PowerFX Systems AB, commonly referred to simply as PowerFX, was a small recording company, based in Stockholm, Sweden. The company has been producing music samples, loops and sound effects since 1995. They also developed singing synthesizers using the VOCALOID engine developed by Yamaha Corporation.

== Products and services ==

=== VOCALOID ===
PowerFX was first introduced to the VOCALOID software after the introduction of the first VOCALOIDs (LEON and LOLA) from the British studio Zero-G at the NAMM Show on January 15, 2004, and were later recommended to Yamaha Corporation by Crypton Future Media. Their first product for the software was "Sweet ANN" a VOCALOID2 voicebank and was first introduced at the Musikmesse fair and later released on June 29, 2007. The boxart of Sweet ANN is based on an edited picture of actress Lena Horne from the theatrical poster of the 1943 film Stormy Weather. Their second VOCALOID2 "Big Al" was released with the voice provided by former employee Frank S. after the intended provider, Elvis Presley impersonator Michael King, was unable to return for further recordings after their initial samples were considered not at a high enough quality to be released. PowerFX began their distribution of voicebanks for the VOCALOID3 engine, with "OLIVER" as their first VOCALOID3, and the first male VOCALOID3. OLIVER was developed under Anders Sodergren, the leader of VocaTone, a team of fan-based VOCALOID producers. VocaTone then had PowerFX release their second VOCALOID3, "YOHIOloid", a bilingual male vocal that is capable of singing in English and Japanese, sampled from Swedish singer Yohio. PowerFX released their own VOCALOIDs into Taiwan boasting new box art for the releases. PowerFX released an American-accented VOCALOID4 voicebank "RUBY" in 2015. RUBY was developed as a collaboration between PrinceSyo and Mishakeet, her voice actress, with a strong and bright voice in mind. After Bil Bryant left in 2017, PowerFX announced that they would no longer make VOCALOID products, despite Bil having said more were planned after RUBY.

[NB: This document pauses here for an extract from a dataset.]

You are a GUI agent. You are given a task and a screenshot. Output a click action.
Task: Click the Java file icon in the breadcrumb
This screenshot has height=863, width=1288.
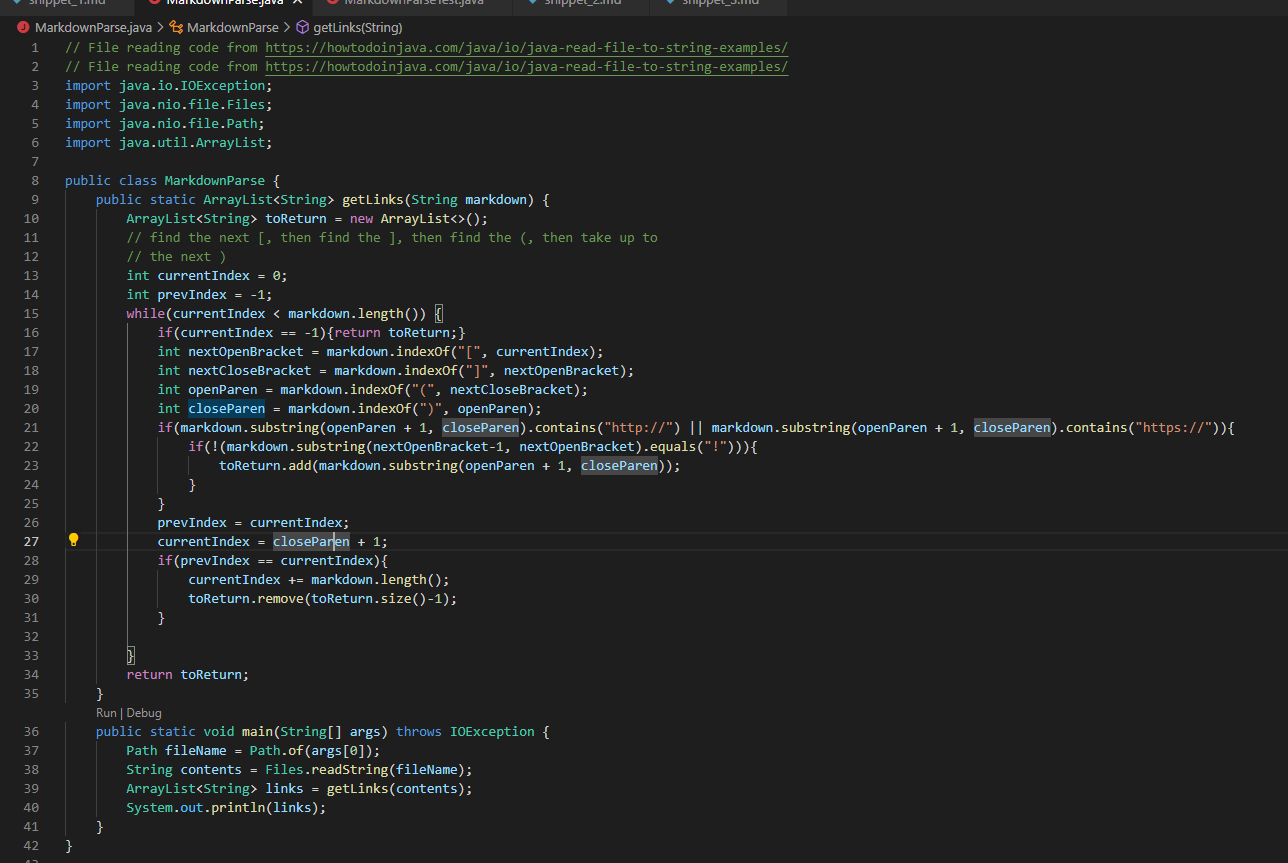(x=24, y=27)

| Product | Language | Sex | Voice Provider | Release date |
|---|---|---|---|---|
| Sweet ANN | English | Female | Jody (unrevealed) | June 29, 2007 |
| BIG AL | English | Male | Frank S. | December 22, 2009 |
| OLIVER | English | Male | Unrevealed | December 21, 2011 |
| YOHIOloid | English and Japanese | Male | Yohio | September 10, 2013 |
| RUBY | English | Female | Mishakeet | October 7, 2015 |

PowerFX's other music composers include:

- SoundShuttle
- Swiss Army Synth
- Miracle Drumlooper
- Dyad
- Humbox VM1

===Soundation Studio===
PowerFX also offers Soundation Studio, an on-line free music making station complete with a number of samples and loops. Users can open their own account and buy additional samples for their account or upload their own samples into the software to work with. Those who sign up can have their own profile and save their work using AudioLocker.

Extracts of PowerFX's Sweet ANN and BIG AL were included in Soundation Studio in their Christmas loops and sound release with a competition included.